Inflammation as a therapeutic target in myocardial infarction: learning from past failures to meet future challenges

Abstract

In the infarcted myocardium, necrotic cardiomyocytes release danger signals, activating an intense inflammatory response. Inflammatory pathways play a crucial role in regulation of a wide range of cellular processes involved in injury, repair, and remodeling of the infarcted heart. Proinflammatory cytokines, such as tumor necrosis factor α and interleukin 1, are markedly upregulated in the infarcted myocardium and promote adhesive interactions between endothelial cells and leukocytes by stimulating chemokine and adhesion molecule expression. Distinct pairs of chemokines and chemokine receptors are implicated in recruitment of various leukocyte subpopulations in the infarcted myocardium. For more than the past 30 years, extensive experimental work has explored the role of inflammatory signals and the contributions of leukocyte subpopulations in myocardial infarction. Robust evidence derived from experimental models of myocardial infarction has identified inflammatory targets that may attenuate cardiomyocyte injury or protect from adverse remodeling. Unfortunately, attempts to translate the promising experimental findings to clinical therapy have failed. This review article discusses the biology of the inflammatory response after myocardial infarction, attempts to identify the causes for the translational failures of the past, and proposes promising new therapeutic directions.
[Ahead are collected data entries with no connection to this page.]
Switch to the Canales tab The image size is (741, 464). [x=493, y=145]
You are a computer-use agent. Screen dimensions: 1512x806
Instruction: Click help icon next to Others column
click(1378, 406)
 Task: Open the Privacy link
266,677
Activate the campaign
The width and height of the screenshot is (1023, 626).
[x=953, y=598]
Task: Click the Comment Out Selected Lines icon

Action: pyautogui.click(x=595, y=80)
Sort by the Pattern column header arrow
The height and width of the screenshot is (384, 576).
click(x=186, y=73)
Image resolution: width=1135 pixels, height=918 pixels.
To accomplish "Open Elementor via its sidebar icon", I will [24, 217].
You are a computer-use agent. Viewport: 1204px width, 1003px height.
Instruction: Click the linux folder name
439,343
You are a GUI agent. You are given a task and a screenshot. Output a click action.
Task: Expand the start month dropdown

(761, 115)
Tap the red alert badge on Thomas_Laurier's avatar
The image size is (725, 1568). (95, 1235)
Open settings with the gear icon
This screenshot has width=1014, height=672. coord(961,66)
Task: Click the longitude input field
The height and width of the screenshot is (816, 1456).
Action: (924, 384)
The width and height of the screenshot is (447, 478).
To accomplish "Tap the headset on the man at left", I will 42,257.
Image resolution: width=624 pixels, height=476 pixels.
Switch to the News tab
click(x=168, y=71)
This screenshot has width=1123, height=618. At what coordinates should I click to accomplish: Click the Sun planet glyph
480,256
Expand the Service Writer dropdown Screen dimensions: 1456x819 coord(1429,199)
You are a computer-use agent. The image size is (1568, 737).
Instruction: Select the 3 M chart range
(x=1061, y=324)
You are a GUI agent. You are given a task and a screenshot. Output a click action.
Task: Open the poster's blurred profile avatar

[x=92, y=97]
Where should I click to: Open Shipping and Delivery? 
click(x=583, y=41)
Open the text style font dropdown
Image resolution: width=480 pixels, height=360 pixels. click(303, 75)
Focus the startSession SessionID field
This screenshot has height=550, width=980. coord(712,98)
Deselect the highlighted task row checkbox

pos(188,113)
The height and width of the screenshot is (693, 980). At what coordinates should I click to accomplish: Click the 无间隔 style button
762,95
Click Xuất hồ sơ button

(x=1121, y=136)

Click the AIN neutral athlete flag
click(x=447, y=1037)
Because of their potential involvement in injurious, reparative, and regenerative responses, inflammatory cells may hold the key for design of new therapies in myocardial infarction.

Figure 1

The post-infarction inflammatory reaction exerts both protective and detrimental actions on the infarcted heart. Necrotic cardiomyocytes release danger signals that activate innate immune responses leading to induction of cytokines and chemokines. CXC and CC Chemokines bind to glycosaminoglycans on the endothelial surface and mediate recruitment of neutrophils and mononuclear cells in the infarcted area. Infiltrating leukocytes exert a wide range of protective and detrimental actions on the infarcted heart. It has been proposed that infiltrating neutrophils may extend ischemic injury exerting cytotoxic, and pro-apoptotic actions on cardiomyocytes. Moreover, leukocyte-derived secretory products may have negative inotropic effects and proteases may increase matrix degradation causing adverse remodeling of the infarcted heart. Other actions of leukocytes may be protective. Thus, leukocyte subsets may phagocytose dead cells and matrix debris and may promote repair by activating endothelial cells and fibroblasts. Recent studies have suggested that subsets of myeloid cells may also exert pro-survival and regenerative actions on cardiomyocytes.

Figure 2

The consequences of excessive, prolonged and expanded inflammatory responses on the remodeling infarcted heart. Overactive or prolonged inflammation may accentuate matrix degradation by stimulating protease activation. Increased cytokine expression may increase cardiomyocyte apoptosis and suppress contractility. Defects in spatial containment of the post-infarction inflammatory response may result in extension of inflammatory injury in the viable myocardial areas leading to expansion of fibrosis. Impaired negative regulation of post-infarction inflammation may cause adverse dilative remodeling and accentuate systolic dysfunction.